* _과제 요구 사항_: 아래 목록의 모든 줄을 한 줄당 문자열 하나씩 담은 JSON 배열로 변환하시오. 빈 줄은 제외하고, 그림은 결과에 넣지 마시오.
····················
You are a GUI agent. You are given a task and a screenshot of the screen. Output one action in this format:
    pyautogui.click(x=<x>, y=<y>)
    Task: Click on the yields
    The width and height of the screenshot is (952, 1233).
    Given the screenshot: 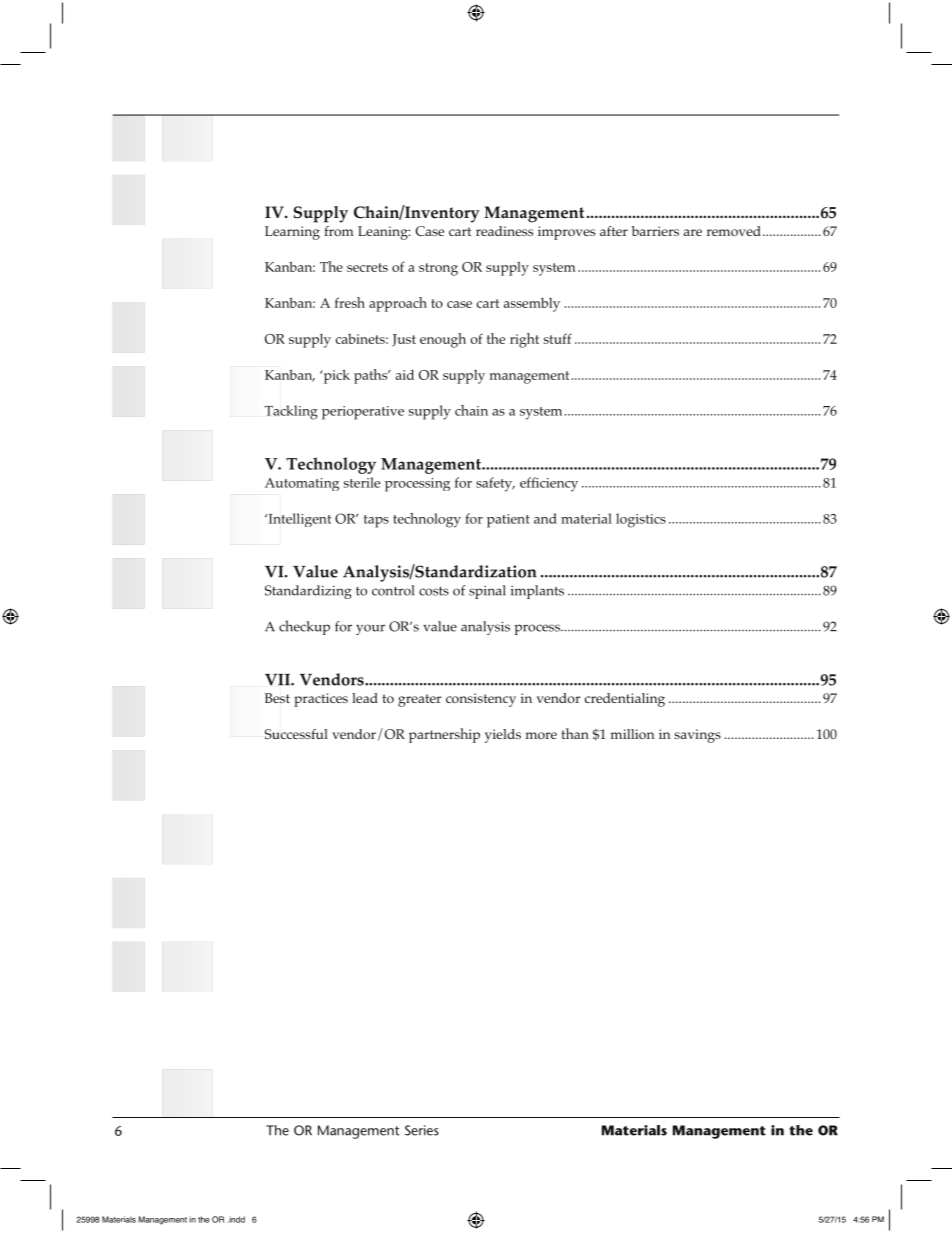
····················
* _최종 결과_:
[
  "You are a GUI agent. You are given a task and a screenshot of the screen. Output one action in this format:",
  "    pyautogui.click(x=<x>, y=<y>)",
  "    Task: Click on the yields",
  "    The width and height of the screenshot is (952, 1233).",
  "    Given the screenshot: "
]